Sales of loose and bagged tea up 5.9% in 2013, hitting $1.8 billion, ABC report finds

By Hank Schultz

- Last updated on GMT

Japanese tea fields.  Photo courtesy of Calli O'Brien.
Japanese tea fields. Photo courtesy of Calli O'Brien.

Related tags Tea

Sales of herbal and other teas increased by 5.9% in the United States in 2013, capping off a decade of solid growth, according to a market report by the American Botanical Council.  It was ABC’s first such report on the tea sector.

According to the report, published in ABC’s online magazine HerbalEGram, sales of loose, bagged, concentrated and herbal tea reached  $1.8 billion in the US in 2013, a 5.9% increase from 2012.  Ready to drink (RTD) tea sales actually declined slightly by comparison, coming in at $2.4 billion.

Ash Lindstrom, managing editor of HerbalGram who participated in the production of the report, said that health and wellness and an evolving retail landscape have helped drive the health increase in sales.  And she said teas have benefited from positive media coverage, something that other dietary supplement ingredients have not enjoyed in recent years.

“People are embracing other modalities for the delivery of healthy products and the notion of food as medicine is big.  Under supplements you can have some shifty products in the sports nutrition or sexual enhancement areas.  Or you can have tainted products masquerading as supplements.  Tea has the benefit of not being under that umbrella,”​ Lindstrom told NutraIngredients-USA.

Big market opportunity

The report also looked at tea sales through a year’s period ending in August, 2014.  In that period tea sales were up 5% over the same period a year previously, indicating that growth in 2014 should remain solid, too.

The report noted that the retail landscape is rapidly evolving, driven by the emergence of tea-specific retail outlets and suppliers devoted to tea.  The development has caught the eye of retailers of other beverages, most notably Howard Schultz, CEO of Starbucks, who was quoted in the report calling tea a “$90 billion global market opportunity.” 

Starbucks has acquired the Tazo line of herbal teas and more recently acquired specialty tea retailer Teavana.  The report quotes Schultz as saying the company has a goal for 1,000 Teavana outlets.

Lindstrom said tea has a long history of use and seems ideally positioned to tap into consumers’ concern for health and wellness.

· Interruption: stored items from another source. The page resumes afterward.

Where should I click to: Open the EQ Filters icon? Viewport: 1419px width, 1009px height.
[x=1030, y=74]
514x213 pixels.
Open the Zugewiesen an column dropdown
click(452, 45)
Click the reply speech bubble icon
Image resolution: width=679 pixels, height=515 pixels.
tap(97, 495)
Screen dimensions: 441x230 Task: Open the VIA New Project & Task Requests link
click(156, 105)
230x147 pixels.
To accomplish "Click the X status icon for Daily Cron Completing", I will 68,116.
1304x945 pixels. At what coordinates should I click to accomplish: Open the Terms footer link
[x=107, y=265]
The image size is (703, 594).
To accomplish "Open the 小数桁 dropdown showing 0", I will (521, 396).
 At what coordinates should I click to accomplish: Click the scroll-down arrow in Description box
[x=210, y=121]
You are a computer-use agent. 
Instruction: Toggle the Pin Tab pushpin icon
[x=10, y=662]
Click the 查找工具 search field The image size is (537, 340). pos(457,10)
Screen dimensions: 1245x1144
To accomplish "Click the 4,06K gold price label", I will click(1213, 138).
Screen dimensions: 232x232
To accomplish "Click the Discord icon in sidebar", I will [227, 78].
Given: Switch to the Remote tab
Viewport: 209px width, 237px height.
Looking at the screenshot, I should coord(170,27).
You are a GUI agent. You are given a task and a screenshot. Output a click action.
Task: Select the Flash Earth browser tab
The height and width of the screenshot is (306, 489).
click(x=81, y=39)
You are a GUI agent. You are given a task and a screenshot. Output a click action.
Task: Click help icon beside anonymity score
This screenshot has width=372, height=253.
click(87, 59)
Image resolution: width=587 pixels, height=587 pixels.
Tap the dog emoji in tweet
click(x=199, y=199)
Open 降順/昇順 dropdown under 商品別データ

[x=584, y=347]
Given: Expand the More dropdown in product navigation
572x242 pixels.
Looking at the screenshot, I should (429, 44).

“When you ask consumers what they want, they want to support their immune system, they want some more energy, and they want things that can help calm them down. Tea is positioned to take advantage of this trend to think of food as medicine and it has a ritual associated with it that goes back thousands of years,”​ Lindstrom said.

Sales breakdown

When looking at the data, which was supplied by market research firm SPINS, black tea was the clear leader, with sales of black tea in bags coming in at $580 million in 2013.  But those sales had little momentum, rising only 2.5% year-over-year.  The big winners were herbal teas in bags, coming in at $199 million for an 11% gain, and medicinal teas in bags, which sold $177 million during the period for a 15.4% rise.  Other categories that grew strongly included chai tea bags ($66 million, 21.4% increase) and liquid tea concentrates ($41 million, up 44.3%).

Among individual herbal ingredients, chamomile was the leader both in herbal and medicinal teas. Rounding out the list of the top five flagship ingredients in the medicinal lines (measured as single-ingredient products or multi-ingredient formulations where the herb was the  primary  ingredient) were senna, ginger, echinacea and dandelion.  On the herbal side, the rest of the top five were various forms of mint, ginger, valerian and acai.

Bright outlook

The report’s authors said that tea sales are likely to maintain their current momentum.  Tea is after all the world’s second most consumed beverage, they noted.

“More impressive than the current size of the tea industry is the fact that, for more than a decade, annual sales totals … have grown consistently in the United States with very few types of tea showing anything other than consistent gains,”​ the authors wrote. “The onslaught of hundreds of new retail tea outlets — and thousands more projected to open in the next few years — parallels the germinal stages of the fledgling US natural foods industry circa 1980-2000.”

“Growth in the tea market parallels the growth in the herbal supplement market, indicating continued interest by millions of American consumers in tea and other herbal beverages and their associated health benefits,”​ said ABC Founder and Executive Director Mark Blumenthal.